Sorry, I posted this in the auto to manual swap that's stickied but i need a response soon.

I'm finishing up this swap, and right now Ive ran into a snag. I have a good starter with a good solenoid with a good ignition switch. I can get the starter to turn over by shorting the two terminals on the back of the solenoid but it cant be stopped by the ignition key, only by removing the ground from the battery.

The starter will do nothing when turning the key, so the only thing i can think of is a Park/neutral switch or a clutch switch.

When i put the clutch pedal in i could only find one plug wrapped in the harness behind the fuse panel, its the right plug for the pedal but there are two plugs on the pedal. is there another plug for it back there? and can this cause nothing to happen when trying to start it?

Also on the far driver side of the manual transmisson there is a two prong plug what is this for? reverse light? should i get the wiring harness for it?


----------



## 19sentra88 (Oct 24, 2009)

just ground it out and bypass the pedal entirely. =).


----------



## xPotenze (Jul 6, 2009)

19sentra88 said:


> just ground it out and bypass the pedal entirely. =).


Ive tried it and it seems that its not a clutch pedal even though i cant find the other switch.
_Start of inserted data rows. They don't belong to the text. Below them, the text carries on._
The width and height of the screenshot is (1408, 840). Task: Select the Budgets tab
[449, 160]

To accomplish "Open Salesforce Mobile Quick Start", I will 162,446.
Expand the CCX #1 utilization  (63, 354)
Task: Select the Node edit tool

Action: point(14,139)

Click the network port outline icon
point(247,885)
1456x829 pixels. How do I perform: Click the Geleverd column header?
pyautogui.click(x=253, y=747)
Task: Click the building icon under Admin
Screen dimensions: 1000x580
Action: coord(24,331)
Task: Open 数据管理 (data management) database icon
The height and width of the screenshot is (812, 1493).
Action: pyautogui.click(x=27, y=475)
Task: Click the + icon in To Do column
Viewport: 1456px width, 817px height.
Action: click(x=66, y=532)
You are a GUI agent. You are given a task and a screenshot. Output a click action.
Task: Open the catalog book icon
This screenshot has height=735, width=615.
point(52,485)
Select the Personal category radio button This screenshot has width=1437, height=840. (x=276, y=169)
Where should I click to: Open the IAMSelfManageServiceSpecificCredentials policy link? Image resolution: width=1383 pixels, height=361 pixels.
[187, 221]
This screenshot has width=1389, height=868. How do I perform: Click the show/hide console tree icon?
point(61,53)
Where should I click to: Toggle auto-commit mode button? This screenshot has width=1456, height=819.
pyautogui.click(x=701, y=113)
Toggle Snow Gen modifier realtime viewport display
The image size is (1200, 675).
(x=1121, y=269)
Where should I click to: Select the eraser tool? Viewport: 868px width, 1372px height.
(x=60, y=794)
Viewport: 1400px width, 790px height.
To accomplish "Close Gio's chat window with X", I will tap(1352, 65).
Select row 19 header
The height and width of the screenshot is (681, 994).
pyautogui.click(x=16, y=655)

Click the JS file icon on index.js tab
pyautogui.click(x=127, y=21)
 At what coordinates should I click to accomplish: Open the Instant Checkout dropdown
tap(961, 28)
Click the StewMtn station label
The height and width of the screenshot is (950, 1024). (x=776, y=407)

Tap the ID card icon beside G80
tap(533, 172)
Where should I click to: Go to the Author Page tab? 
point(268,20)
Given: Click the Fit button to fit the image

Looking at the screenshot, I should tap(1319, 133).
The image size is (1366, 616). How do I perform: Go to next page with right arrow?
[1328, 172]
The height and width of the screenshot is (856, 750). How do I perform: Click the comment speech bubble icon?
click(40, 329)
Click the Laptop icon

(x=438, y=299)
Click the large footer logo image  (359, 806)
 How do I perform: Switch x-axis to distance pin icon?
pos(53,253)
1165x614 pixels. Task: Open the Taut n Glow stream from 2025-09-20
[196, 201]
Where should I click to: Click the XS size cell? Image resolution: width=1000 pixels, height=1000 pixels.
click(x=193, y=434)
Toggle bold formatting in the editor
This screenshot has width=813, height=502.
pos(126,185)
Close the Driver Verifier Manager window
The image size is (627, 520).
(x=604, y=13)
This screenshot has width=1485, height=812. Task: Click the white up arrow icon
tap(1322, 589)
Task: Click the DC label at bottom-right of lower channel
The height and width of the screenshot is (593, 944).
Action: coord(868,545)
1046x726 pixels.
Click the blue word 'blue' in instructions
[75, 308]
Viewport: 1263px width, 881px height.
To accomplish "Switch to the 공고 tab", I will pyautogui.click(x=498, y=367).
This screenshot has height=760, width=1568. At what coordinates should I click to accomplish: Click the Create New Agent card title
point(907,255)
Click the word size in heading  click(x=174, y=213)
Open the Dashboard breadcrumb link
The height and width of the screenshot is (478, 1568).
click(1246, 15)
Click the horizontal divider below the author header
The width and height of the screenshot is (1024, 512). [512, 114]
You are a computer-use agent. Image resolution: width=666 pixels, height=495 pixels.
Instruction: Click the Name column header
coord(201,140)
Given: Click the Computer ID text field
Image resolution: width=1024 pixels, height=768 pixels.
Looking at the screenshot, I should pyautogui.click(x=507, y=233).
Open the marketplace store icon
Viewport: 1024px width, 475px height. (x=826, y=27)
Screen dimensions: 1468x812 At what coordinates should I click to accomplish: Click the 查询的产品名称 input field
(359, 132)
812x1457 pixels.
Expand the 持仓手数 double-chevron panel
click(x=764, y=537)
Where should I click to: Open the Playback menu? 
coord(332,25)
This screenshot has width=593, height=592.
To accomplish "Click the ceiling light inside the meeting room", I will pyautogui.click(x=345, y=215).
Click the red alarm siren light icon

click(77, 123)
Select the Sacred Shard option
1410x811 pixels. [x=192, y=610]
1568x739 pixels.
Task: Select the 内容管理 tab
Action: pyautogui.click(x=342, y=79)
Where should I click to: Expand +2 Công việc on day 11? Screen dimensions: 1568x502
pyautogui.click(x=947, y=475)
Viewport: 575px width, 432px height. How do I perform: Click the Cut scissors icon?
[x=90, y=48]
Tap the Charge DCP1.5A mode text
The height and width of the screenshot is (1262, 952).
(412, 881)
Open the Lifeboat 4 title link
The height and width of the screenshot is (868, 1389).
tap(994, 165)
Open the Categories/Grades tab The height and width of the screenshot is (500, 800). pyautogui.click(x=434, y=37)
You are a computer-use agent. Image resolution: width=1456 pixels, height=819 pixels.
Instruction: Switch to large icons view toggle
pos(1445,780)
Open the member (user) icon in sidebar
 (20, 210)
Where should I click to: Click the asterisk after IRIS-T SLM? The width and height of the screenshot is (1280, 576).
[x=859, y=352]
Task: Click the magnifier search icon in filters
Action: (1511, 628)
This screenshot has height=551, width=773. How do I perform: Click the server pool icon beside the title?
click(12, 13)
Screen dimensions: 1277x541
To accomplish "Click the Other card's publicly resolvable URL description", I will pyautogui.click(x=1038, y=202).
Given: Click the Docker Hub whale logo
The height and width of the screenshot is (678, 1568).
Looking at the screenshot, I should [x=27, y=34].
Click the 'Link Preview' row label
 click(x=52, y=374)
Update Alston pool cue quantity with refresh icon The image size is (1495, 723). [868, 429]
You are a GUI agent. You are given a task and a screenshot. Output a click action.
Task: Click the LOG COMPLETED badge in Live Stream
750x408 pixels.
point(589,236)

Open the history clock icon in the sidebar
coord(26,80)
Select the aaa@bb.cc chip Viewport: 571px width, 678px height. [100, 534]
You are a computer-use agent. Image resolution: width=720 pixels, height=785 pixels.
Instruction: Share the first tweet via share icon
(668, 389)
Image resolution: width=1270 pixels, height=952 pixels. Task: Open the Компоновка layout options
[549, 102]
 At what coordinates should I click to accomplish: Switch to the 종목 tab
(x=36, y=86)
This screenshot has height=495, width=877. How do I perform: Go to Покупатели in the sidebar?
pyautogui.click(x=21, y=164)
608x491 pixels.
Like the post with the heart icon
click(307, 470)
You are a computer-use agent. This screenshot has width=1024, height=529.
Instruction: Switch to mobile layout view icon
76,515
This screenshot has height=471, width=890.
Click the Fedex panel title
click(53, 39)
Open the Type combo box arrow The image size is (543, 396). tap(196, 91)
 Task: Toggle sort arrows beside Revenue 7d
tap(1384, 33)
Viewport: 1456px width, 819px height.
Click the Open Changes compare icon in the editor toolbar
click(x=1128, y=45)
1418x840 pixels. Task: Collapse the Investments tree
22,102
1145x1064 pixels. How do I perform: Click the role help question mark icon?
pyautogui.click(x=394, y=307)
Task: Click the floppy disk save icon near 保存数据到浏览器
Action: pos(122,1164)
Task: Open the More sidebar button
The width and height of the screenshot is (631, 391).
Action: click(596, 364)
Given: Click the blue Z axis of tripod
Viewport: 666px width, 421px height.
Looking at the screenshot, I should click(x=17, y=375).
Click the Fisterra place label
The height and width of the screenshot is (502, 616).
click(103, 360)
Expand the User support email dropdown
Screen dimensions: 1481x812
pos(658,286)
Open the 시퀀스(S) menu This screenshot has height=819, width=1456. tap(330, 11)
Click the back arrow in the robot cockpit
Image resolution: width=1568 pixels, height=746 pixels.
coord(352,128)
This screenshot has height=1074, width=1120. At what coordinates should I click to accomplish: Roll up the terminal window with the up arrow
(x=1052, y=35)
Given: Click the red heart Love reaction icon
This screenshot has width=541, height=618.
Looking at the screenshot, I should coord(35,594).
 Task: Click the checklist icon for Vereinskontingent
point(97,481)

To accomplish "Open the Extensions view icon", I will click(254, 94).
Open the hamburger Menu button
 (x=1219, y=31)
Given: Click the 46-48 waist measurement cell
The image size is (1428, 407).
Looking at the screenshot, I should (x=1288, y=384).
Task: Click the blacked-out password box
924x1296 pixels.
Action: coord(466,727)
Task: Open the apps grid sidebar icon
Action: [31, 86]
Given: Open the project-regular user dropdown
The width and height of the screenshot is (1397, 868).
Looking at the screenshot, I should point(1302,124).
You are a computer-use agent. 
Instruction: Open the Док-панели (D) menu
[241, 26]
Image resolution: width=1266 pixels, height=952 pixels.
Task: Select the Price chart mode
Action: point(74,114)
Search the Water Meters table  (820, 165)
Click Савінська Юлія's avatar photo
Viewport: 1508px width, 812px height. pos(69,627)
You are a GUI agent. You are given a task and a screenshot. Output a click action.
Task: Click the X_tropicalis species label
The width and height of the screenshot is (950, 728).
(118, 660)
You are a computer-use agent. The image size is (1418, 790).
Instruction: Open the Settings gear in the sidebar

So it seems there's a neutral/park switch. i have looked in my Haynes manual and i am unable to figure out where it is by there diagram.


----------



## 19sentra88 (Oct 24, 2009)

sounds like you need a fuse-block diagram


----------



## xPotenze (Jul 6, 2009)

Fixed it! it was nothing that i thought it might be. I neglected to plug in the Black/pink - Black/yellow wire that plugs into the spade on the solenoid (thought it was a ground)


----------